TRM further argued that the non-reliance clauses are either not capable of giving rise to contractual estoppel or should not be held to create one because they would be subject to the requirement of proving reasonableness under section 3 of the Misrepresentation Act 1967 (the Act).

As a reminder, section 3 of the Act provides that a term which would exclude or restrict liability, or the remedies available, for misrepresentations made prior to contract shall be of no effect except in so far as it satisfies the reasonableness test set out in Section 11(1) of UCTA 1977.
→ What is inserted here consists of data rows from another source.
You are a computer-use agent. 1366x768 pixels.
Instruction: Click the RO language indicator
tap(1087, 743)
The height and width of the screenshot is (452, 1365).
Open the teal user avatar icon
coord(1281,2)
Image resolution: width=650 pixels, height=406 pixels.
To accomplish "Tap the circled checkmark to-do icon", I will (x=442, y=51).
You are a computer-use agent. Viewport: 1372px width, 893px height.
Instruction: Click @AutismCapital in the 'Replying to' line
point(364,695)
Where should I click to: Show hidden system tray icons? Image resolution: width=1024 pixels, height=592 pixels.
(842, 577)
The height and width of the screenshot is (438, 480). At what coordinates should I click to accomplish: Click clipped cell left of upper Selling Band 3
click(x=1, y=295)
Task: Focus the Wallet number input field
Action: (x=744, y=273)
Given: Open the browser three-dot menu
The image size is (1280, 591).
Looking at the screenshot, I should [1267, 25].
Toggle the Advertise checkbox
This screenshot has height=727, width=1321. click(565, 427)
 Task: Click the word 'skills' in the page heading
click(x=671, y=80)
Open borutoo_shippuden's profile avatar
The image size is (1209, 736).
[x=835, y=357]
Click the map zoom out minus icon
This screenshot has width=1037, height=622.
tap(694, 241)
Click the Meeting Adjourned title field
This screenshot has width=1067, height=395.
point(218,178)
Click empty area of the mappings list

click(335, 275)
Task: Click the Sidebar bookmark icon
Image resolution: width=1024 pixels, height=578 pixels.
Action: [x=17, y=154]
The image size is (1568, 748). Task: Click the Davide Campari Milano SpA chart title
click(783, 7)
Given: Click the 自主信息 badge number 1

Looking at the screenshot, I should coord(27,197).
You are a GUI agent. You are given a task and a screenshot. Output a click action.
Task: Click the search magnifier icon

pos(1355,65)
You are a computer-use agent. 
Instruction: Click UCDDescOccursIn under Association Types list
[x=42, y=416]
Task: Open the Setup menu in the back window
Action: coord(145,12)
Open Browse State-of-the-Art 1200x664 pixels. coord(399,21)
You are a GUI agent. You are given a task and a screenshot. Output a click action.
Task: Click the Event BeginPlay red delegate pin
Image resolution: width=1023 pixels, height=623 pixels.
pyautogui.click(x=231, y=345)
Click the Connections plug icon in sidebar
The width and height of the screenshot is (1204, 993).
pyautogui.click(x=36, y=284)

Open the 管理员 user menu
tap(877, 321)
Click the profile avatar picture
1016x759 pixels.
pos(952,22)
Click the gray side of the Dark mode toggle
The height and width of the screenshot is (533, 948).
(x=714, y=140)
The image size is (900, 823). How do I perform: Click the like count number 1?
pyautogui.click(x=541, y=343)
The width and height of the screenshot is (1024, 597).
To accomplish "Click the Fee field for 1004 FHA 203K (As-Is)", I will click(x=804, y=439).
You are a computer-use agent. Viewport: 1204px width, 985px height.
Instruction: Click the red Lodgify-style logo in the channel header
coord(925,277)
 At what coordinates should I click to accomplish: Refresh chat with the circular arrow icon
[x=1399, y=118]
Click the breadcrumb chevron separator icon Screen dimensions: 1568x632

The Court’s starting point was that TRM’s argument appeared to be only generally directed towards contractual estoppels “without any meaningful attempt to identify which should be said to be exclusion clauses for the purposes of this argument. An exclusion clause must of course clearly be identified”.

The Court also criticised TRM for staying quiet on the subject “until the door of the court” before playing its ‘joker’ by claiming that the burden of reasonableness had not been discharged.

Further, the judgment stated that such evidence as there was, pointed in the other direction in that this particular case did not concern a consumer transaction or a case of inequality of bargaining power. The terms were contained within the standard ISDA Master and the Schedule was negotiated between two commercial parties. The Court consequently granted the declarations sought.


[1] BNP Paribas SA v Trattamento Rifiuti Metropolitani SPA [2018] EWHC 1670 (Comm)

[2] BNP Paribas SA v Trattamento Rifiuti Metropolitani SPA [2019] EWCA Civ 768

[3] See, for example, the comments of Briggs J in Lomas v Firth Rixson [2010] EWHC 3372, that the ISDA Master should “as far as possible, be interpreted in a way that serves the objectives of clarity, certainty and predictability, so that the very large number of parties using it should know where they stand.”